• _Directions_
The exercise asks you to copy every line below in which "icon" appears.

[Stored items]
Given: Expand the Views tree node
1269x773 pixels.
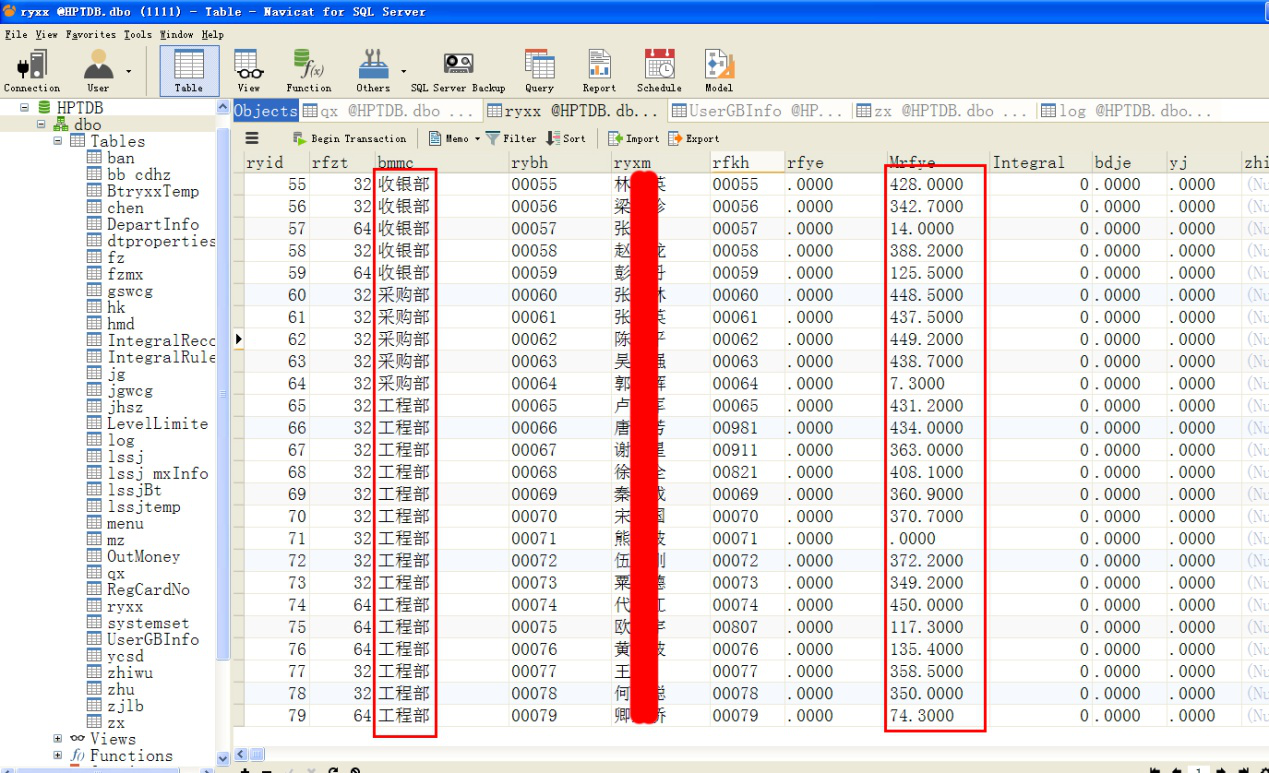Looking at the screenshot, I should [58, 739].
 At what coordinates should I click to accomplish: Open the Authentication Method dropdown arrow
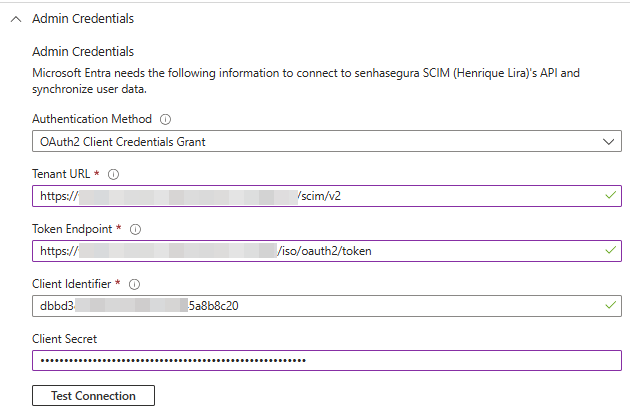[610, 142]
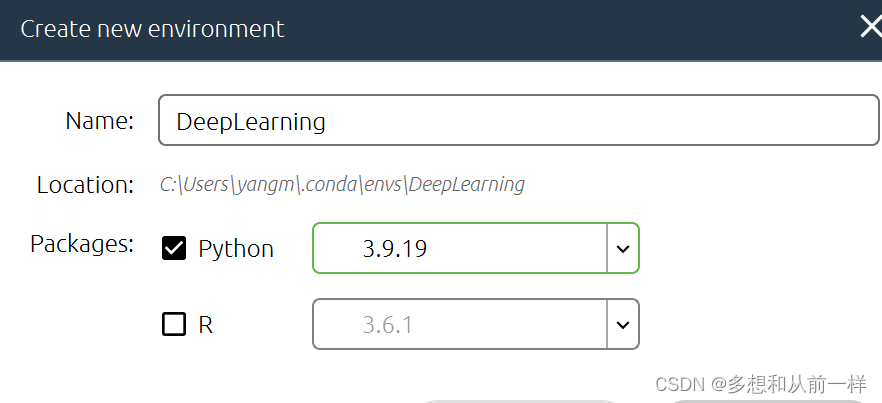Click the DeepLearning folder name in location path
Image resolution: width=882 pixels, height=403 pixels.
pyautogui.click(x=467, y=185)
==
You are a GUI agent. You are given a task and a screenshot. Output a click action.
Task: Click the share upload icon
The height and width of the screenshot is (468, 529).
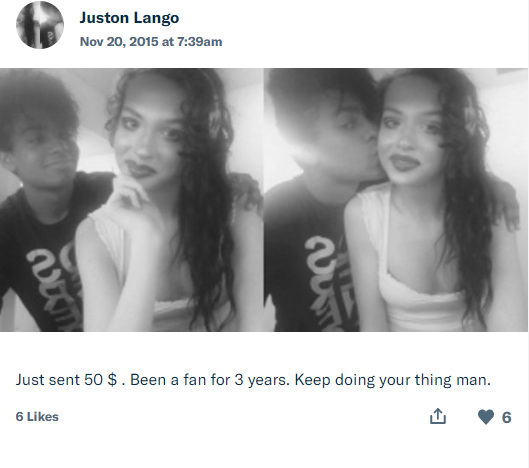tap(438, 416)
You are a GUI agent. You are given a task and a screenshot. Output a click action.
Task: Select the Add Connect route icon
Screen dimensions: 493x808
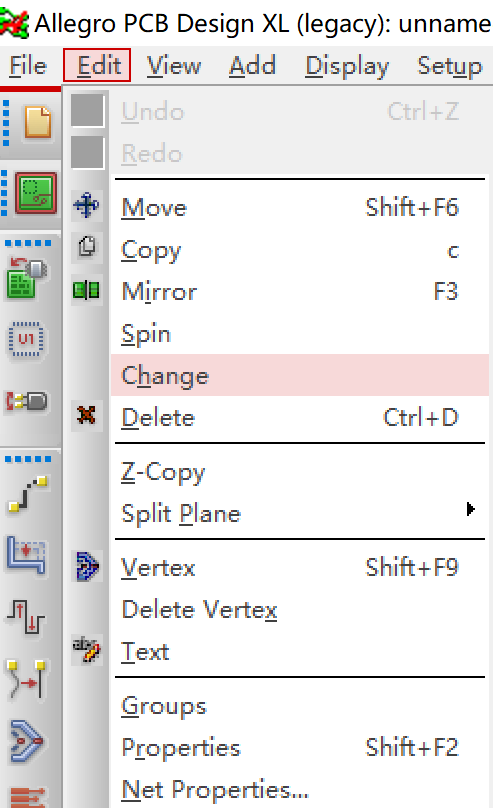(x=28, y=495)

• _Your response_
Task: Click the share upload icon
Task: Select the Add Connect route icon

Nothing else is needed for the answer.